Graphically, the game looks colorful and sleek.  The dark aesthetic of the city surrounding the instrumental lanes effectively compliments their comparatively bright and conspicuous presence.  That being said, the notes can occasionally be hard to see at times, almost to the degree of being uncannily reminiscent of Beatlemania from The Beatles: Rock Band, and just like Beatlemania, it's most noticeable during the guitar solos.

 The soundtrack is fairly difficult to comment on.  Selections such as "One Week" by the Barenaked Ladies and "Death on Two Legs" by Queen are picks that anybody can love, while picks like Maroon 5's now infamous "Moves Like Jagger" is likely to never be touched by some dedicated players.  The game's setlist leans slightly more towards the pop style as opposed to the classic rock direction, but considering it's a 25-song pack for only $15, it can be difficult for an average player to complain.



The maximum multipliers for "2112" are so huge that they're borderline hilarious.


If these assets were in the game with no strings attached, I would be willing to say that the game would be close to the pinnacle of the genre.  However, the aforementioned Powers are governed by the very catalyst of the game's core problems:  the coin system.  Powers are single-use only, with each use requiring a transaction of in-game currency.  Playing a song with all three Power types costs a total of 750 coins.  The problem is that playing a song only rewards about 300-500 coins on average, and while that amount is doubled for new songs, the game will eventually require the player to grind for more coins by running through tracks without the use of any Powers, which is contextually clashing in a game that is quite literally centered around achieving highest feasible scores.  If the system wasn't enough of a nuisance, restarting a song requires repurchasing the Powers, which renders what should be the most useful mechanic in striving for a high score almost totally worthless depending on how many coins the player has in reserve.

There is a means of collecting coins more quickly; however, it warrants the attention of another glaring flaw.  Signing up to a Facebook app called Rock Band World allows players to accept goals and challenge other players to Score Wars, with the reward being those coveted coins.  While having a companion app for a game is not a wholly bad idea when used in a cosmetic fashion, Blitz relies on its app to the point where it almost banks on it, as some of the features presented in the program are significantly more complicated if not entirely absent within the confines of the actual game.  On top of that, playing Blitz without an online connection cuts off the player's access to coins, restricting them to play without Powers as long as they're going dark.

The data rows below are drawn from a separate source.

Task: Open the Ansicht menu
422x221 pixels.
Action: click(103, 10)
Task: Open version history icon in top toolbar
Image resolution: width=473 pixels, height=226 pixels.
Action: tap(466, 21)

 Cumbersome social integration and a hairbrained monetary system aside, the actual crux of Blitz's gameplay is among the most refined rhythm games have seen in a long time (at least, if you play it with all three Powers as intended).  Rock Band Blitz would be incredible if it weren't for its bothersome reliance on online intrusion. With those features, it's only good, but still good enough to be considered a must-buy for rhythm game fanatics.  If you still have an itch for Rock Band, the value of the setlist alone makes it a no-brainer purchase.  Fans of Amplitude and Frequency (also made by Harmonix) will also love the callbacks to those titles' styles of play.  Blitz is a definite buy for devotees of the genre.  Just be prepared for the occasional hang-up.



P.S. With the exception of the banner and thumbnail, the images used throughout the review are from my own capture card, so apologies for the less-than-stellar quality of the images.  I'm not ready to upgrade to a PVR yet.